### WORK REQUIRED
What this exercise calls for is an exact copy of the data.

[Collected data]
--------------------------------
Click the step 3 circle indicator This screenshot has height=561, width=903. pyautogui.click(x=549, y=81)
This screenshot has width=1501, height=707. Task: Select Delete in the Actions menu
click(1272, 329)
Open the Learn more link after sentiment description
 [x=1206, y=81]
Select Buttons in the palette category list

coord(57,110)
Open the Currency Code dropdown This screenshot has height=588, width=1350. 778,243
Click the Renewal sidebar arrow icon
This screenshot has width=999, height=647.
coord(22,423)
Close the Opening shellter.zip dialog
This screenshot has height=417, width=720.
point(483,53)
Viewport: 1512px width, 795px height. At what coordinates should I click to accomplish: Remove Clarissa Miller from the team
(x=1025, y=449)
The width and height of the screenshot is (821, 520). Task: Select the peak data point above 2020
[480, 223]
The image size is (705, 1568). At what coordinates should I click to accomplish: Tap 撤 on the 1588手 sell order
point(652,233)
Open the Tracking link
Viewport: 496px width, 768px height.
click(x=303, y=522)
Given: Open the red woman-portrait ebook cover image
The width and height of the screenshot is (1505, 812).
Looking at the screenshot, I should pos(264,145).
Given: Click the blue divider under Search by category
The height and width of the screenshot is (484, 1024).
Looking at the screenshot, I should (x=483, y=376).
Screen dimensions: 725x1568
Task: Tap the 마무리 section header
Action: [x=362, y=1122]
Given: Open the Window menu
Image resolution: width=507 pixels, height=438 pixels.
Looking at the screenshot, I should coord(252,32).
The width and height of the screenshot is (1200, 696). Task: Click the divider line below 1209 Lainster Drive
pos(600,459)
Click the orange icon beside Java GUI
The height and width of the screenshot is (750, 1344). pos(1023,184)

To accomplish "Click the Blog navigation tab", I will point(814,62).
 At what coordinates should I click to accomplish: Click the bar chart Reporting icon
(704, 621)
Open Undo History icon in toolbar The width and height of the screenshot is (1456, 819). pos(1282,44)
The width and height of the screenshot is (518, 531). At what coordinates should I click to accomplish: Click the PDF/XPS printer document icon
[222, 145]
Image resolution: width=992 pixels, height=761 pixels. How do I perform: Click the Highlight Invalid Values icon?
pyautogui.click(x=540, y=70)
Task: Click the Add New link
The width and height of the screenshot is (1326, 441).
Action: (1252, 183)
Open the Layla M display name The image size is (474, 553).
--------------------------------
### WORKED SOLUTION
Click the step 3 circle indicator This screenshot has height=561, width=903. pyautogui.click(x=549, y=81)
This screenshot has width=1501, height=707. Task: Select Delete in the Actions menu
click(1272, 329)
Open the Learn more link after sentiment description
 [x=1206, y=81]
Select Buttons in the palette category list

coord(57,110)
Open the Currency Code dropdown This screenshot has height=588, width=1350. 778,243
Click the Renewal sidebar arrow icon
This screenshot has width=999, height=647.
coord(22,423)
Close the Opening shellter.zip dialog
This screenshot has height=417, width=720.
point(483,53)
Viewport: 1512px width, 795px height. At what coordinates should I click to accomplish: Remove Clarissa Miller from the team
(x=1025, y=449)
The width and height of the screenshot is (821, 520). Task: Select the peak data point above 2020
[480, 223]
The image size is (705, 1568). At what coordinates should I click to accomplish: Tap 撤 on the 1588手 sell order
point(652,233)
Open the Tracking link
Viewport: 496px width, 768px height.
click(x=303, y=522)
Given: Open the red woman-portrait ebook cover image
The width and height of the screenshot is (1505, 812).
Looking at the screenshot, I should pos(264,145).
Given: Click the blue divider under Search by category
The height and width of the screenshot is (484, 1024).
Looking at the screenshot, I should (x=483, y=376).
Screen dimensions: 725x1568
Task: Tap the 마무리 section header
Action: [x=362, y=1122]
Given: Open the Window menu
Image resolution: width=507 pixels, height=438 pixels.
Looking at the screenshot, I should coord(252,32).
The width and height of the screenshot is (1200, 696). Task: Click the divider line below 1209 Lainster Drive
pos(600,459)
Click the orange icon beside Java GUI
The height and width of the screenshot is (750, 1344). pos(1023,184)

To accomplish "Click the Blog navigation tab", I will point(814,62).
 At what coordinates should I click to accomplish: Click the bar chart Reporting icon
(704, 621)
Open Undo History icon in toolbar The width and height of the screenshot is (1456, 819). pos(1282,44)
The width and height of the screenshot is (518, 531). At what coordinates should I click to accomplish: Click the PDF/XPS printer document icon
[222, 145]
Image resolution: width=992 pixels, height=761 pixels. How do I perform: Click the Highlight Invalid Values icon?
pyautogui.click(x=540, y=70)
Task: Click the Add New link
The width and height of the screenshot is (1326, 441).
Action: (1252, 183)
Open the Layla M display name The image size is (474, 553).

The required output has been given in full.